DistOS 2015W Session 7
Ceph
Unlike GFS that was talked about previously, this is a general purpose distributed file system. It follows the same general model of distribution as GFS and Amoeba.
Main Components
- Client
- Cluster of Object Storage Devices (OSD)
- It basically stores data and metadata and clients communicate directly with it to perform IO operations
- Data is stored in objects (variable size chunks)
- Meta-data Server (MDS)
- It is used to manage the file and directories. Clients interact with it to perform metadata operations like open, rename. It manages the capabilities of a client.
- Clients do not need to access MDSs to find where data is stored, improving scalability (more on that below)
Key Features
- Decoupled data and metadata
- Dynamic Distributed Metadata Management
- It distributes the metadata among multiple metadata servers using dynamic sub-tree partitioning, meaning folders that get used more often get their meta-data replicated to more servers, spreading the load. This happens completely automatically
- Object based storage
- Uses cluster of OSDs to form a Reliable Autonomic Distributed Object-Store (RADOS) for Ceph failure detection and recovery
- CRUSH (Controlled, Replicated, Under Scalable, Hashing)
- The hashing algorithm used to calculate the location of object instead of looking for them
- This significantly reduces the load on the MDSs because each client has enough information to independently determine where things should be located.
- Responsible for automatically moving data when ODSs are added or removed (can be simplified as location = CRUSH(filename) % num_servers)

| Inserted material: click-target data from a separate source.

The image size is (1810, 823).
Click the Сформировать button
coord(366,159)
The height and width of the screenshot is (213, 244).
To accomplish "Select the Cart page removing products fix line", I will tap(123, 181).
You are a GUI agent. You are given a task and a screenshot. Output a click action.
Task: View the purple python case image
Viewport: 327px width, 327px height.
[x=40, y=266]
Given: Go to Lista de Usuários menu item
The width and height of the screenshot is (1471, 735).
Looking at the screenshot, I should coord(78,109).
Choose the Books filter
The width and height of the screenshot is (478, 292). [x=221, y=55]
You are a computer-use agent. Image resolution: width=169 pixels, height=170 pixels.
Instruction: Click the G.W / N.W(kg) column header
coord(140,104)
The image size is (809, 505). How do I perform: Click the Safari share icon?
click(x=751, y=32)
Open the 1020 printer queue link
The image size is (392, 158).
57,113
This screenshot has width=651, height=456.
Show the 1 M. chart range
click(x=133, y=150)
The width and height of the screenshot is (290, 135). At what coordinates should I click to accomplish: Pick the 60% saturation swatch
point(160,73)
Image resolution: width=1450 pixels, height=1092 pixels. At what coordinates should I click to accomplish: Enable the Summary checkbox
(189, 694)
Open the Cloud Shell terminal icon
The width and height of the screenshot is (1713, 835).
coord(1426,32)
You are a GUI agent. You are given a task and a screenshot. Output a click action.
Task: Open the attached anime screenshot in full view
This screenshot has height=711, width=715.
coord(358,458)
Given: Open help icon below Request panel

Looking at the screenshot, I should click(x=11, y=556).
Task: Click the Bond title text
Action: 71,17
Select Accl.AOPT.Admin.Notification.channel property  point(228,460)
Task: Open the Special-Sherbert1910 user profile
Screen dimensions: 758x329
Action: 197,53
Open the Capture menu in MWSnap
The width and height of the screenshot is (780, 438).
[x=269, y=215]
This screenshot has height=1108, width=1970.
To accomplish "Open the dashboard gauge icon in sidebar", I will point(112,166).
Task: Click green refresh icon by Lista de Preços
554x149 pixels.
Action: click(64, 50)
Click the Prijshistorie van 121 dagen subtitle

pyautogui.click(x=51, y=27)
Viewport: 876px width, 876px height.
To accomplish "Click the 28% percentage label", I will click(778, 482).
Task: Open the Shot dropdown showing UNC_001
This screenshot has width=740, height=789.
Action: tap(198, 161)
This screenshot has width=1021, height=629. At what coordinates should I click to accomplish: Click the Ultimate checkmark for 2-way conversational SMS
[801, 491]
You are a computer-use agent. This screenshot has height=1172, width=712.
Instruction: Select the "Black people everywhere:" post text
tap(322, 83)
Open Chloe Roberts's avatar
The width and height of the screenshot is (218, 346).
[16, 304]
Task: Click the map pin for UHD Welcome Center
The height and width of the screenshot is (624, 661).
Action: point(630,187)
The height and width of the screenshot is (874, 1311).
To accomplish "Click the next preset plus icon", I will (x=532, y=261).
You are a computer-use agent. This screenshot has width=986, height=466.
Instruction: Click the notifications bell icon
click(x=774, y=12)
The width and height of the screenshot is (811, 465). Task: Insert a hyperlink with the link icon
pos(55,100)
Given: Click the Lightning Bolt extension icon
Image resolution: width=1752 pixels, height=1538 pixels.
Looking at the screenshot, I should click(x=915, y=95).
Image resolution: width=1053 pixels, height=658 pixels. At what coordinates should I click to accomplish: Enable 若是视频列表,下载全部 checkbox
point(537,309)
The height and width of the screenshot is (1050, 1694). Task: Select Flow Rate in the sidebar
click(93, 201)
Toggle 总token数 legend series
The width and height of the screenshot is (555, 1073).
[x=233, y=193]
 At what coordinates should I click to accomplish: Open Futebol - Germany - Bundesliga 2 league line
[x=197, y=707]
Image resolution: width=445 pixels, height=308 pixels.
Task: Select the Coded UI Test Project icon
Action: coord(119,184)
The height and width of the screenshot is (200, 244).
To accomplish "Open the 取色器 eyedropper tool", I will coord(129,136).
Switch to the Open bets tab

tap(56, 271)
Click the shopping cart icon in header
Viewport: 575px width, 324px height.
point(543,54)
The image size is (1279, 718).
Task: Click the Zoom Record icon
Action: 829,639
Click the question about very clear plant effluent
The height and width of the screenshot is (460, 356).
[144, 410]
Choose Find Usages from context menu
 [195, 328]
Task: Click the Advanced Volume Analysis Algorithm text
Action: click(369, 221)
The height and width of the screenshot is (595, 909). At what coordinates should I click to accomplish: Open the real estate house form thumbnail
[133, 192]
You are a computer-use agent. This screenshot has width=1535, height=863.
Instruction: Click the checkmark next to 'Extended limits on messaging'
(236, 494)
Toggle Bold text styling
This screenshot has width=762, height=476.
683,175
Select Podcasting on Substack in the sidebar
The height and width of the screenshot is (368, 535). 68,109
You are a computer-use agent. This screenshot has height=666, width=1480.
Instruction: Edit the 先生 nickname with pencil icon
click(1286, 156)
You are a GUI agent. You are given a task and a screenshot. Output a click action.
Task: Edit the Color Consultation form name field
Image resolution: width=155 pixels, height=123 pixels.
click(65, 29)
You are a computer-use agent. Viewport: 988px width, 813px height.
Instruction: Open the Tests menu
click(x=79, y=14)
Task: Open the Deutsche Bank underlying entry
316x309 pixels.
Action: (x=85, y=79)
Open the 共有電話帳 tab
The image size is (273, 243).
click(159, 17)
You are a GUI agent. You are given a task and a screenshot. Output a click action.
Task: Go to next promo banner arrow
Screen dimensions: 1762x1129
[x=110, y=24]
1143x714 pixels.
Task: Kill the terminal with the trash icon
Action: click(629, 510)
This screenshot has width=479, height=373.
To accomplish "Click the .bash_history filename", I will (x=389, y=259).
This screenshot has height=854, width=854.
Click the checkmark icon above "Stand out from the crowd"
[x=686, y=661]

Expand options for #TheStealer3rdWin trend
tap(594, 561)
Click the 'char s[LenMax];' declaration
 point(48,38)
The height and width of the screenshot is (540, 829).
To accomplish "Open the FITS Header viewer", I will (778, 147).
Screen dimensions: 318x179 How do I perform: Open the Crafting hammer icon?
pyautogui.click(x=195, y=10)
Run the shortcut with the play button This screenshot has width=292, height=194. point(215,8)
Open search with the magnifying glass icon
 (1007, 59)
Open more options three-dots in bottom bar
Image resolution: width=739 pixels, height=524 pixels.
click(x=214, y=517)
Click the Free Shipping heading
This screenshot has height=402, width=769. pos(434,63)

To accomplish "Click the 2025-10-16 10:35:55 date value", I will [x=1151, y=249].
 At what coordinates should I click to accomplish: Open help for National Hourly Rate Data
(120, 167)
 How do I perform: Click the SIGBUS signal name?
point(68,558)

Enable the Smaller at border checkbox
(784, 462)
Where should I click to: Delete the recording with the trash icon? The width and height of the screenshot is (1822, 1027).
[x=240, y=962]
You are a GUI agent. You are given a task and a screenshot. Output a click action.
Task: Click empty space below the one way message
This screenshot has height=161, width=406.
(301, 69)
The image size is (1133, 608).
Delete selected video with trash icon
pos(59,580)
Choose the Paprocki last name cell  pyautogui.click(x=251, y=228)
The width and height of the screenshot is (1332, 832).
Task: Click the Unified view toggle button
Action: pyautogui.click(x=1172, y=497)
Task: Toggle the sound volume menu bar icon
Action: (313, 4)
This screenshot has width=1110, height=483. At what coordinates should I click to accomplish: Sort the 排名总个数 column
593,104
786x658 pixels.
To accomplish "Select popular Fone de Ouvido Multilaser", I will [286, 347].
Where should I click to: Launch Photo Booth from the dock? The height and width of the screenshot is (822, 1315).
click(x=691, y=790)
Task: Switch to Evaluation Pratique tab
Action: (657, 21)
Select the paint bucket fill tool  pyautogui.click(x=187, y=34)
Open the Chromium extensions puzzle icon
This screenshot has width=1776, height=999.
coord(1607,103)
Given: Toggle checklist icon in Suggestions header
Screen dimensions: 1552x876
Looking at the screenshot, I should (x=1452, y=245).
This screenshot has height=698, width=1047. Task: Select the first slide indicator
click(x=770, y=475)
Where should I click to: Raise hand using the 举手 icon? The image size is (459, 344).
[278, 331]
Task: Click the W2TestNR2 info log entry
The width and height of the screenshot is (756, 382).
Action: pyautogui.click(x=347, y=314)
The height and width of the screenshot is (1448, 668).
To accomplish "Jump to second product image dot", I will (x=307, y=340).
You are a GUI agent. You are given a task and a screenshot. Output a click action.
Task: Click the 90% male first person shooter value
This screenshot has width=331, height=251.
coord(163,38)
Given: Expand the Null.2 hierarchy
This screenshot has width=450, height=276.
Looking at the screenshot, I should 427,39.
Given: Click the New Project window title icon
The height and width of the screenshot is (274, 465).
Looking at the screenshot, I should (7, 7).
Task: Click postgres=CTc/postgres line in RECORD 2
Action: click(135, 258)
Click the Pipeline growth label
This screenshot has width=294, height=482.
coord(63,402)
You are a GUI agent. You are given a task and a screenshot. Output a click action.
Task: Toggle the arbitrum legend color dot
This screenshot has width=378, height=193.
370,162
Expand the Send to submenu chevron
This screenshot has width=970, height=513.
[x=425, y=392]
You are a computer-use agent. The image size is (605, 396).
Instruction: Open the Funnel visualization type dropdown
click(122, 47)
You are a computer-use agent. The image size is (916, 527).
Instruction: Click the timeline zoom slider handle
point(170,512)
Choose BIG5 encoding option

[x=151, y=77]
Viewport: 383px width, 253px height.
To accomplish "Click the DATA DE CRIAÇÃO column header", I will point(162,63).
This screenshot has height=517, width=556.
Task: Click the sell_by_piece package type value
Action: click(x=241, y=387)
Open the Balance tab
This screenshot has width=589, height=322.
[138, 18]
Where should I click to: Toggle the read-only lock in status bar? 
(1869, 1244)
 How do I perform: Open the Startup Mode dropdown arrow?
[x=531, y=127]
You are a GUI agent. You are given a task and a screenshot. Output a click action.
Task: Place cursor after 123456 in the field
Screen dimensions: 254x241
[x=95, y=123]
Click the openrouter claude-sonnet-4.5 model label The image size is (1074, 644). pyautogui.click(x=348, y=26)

- The CRUSH paper on Ceph’s website can be viewed here
- RADOS (Reliable Autonomic Distributed Object-Store) is the object store for Ceph
Chubby
It is a coarse grained lock service, made and used internally by Google, that serves multiple clients with small number of servers (chubby cell).
System Components
- Chubby Cell
- Handles the actual locks
- Mainly consists of 5 servers known as replicas
- Consensus protocol (Paxos) is used to elect the master from replicas
- Client
- Used by programs to request and use locks
Main Features
- Implemented as a semi POSIX-compliant file-system with a 256KB file limit
- Permissions are for files only, not folders, thus breaking some compatibility
- Trivial to use by programs; just use the standard fopen() family of calls
- Uses consensus algorithm among a set of servers to agree on who is the master that is in charge of the metadata
- Meant for locks that last hours or days, not seconds (thus, "coarse grained")
- A master server can handle tens of thousands of simultaneous connections
- This can be further improved by using caching servers as most of the traffic are keep-alive messages
- Used by GFS for electing master server
- Also used by Google as a nameserver
Issues
- Due to the use of Paxos (the only algorithm for this problem), the chubby cell is limited to only 5 servers. While this limits fault-tolerance, in practice this is more than enough.
- Since it has a file-system client interface, many programmers tend to abuse the system and need education (even inside Google)